Comme nous l’avons vu dans le « texte no. 1 », l’éveil de la conscience spirituelle passe par le ressouvenir d’une vision qualitativement unifiée du réel à la source d’Idées de nature intuitive comportant une dimension émotionnelle plus ou moins intense, comme le Beau, le Bien et la Justice. Mais Platon parle auparavant de réminiscences qui n’ont pas une telle implication existentielle. Celles-ci ont rapport aux mathématiques, à la géométrie et aux postulats en général (propositions indémontrables utilisées comme fondement d’une argumentation). Ainsi, chez Leibniz (1646-1716), personnalité importante du Siècle des Lumières, les postulats correspondent à des idées innées dont nous aurions une connaissance tacite, mais susceptible d’être explicitée. Il donne comme exemples l’être, la substance, l’un, le même, la cause, la perception, le raisonnement et d’autres notions que les sens ne sauraient donner. Il observe que le « contenu » de l’esprit est beaucoup plus large que ce à quoi nous sommes en train de penser. Il considère les idées comme étant des formes permanentes qui demeurent en nous lorsque nous n’y pensons pas, et sur lesquelles se fondent les vérités nécessaires en devenant objets de pensée. Le savant allemand croit toutefois en une idée du bien que nous pourrions connaître aussi froidement que l’idée du cercle ou du carré, et à partir de laquelle il serait possible de déduire les principes de la morale ; ce qui va à l’encontre de la pensée de Platon.
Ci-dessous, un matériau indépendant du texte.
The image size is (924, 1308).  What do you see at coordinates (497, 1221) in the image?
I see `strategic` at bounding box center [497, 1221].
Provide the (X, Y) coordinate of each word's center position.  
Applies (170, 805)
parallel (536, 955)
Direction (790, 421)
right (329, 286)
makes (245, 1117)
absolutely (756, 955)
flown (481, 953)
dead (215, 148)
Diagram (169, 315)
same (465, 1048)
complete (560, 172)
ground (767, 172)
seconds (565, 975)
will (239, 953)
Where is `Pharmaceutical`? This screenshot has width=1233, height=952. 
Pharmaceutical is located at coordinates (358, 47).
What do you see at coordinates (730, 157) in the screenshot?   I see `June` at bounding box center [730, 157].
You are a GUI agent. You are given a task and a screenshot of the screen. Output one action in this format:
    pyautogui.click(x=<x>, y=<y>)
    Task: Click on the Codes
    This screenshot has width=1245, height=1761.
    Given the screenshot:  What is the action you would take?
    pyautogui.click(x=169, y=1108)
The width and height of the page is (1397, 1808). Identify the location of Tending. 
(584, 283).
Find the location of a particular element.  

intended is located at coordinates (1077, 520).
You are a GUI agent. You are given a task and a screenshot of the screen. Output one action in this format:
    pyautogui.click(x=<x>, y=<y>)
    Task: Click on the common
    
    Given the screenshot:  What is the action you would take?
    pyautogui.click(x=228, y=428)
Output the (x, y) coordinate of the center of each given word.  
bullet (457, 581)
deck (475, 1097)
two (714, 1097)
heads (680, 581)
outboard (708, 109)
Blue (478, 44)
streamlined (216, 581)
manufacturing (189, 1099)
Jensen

En effet, ce dernier constate au contraire que toutes sortes de croyances discordantes peuvent être considérées comme prémisses vraies et être ensuite logiquement argumentées. C’est pourquoi il a adopté la méthode de son maître Socrate qui consiste à identifier les conflits à l’intérieur d’un réseau de croyances, et les conséquences inacceptables découlant de certaines définitions que l’on a fait siennes. L’accès à la vérité enfouie au fond de l’âme passe par un effort de conceptualisation, par une recherche de mots pour le dire, mais exige dès lors la prise de conscience des usages conflictuels de certains de ces mots. Il ne s’agit pas seulement de refléter et d’expliciter les usages existants, mais de favoriser un élargissement de la conscience. Les uns et les autres, tout comme une même personne aux différentes étapes de sa vie, ne tiennent pas nécessairement les mêmes choses comme étant bonnes. Pour qui, par exemple, identifie le bien à la santé, aux richesses et à la reconnaissance sociale, la méthode socratique conduit à l’évidence qu’on ne peut associer le bien et l’injustice. Plutôt que dans le seul fait d’avoir certaines choses, l’excellence réside dans une certaine manière d’être qui se traduit dans ce que nous faisons et dans ce que nous évitons de faire. Elle reflète une vérité transcendante reliée à l’Idée du Beau et du Bien. La méthode socratique vise l’éradication d’opinions fausses afin de favoriser une ouverture, un éveil de nature existentielle, et non seulement une mise au clair de mots et de phrases. Elle vise à faire passer de la conviction de savoir à la réalisation éventuelle de l’insuffisance de son opinion. Elle souligne les « impasses » d’un réseau de croyances et, en cherchant à les résoudre, favorise l’émergence d’une réminiscence qui, en son âme, suscite l’insatisfaction et oriente vers un choix plus éclairé.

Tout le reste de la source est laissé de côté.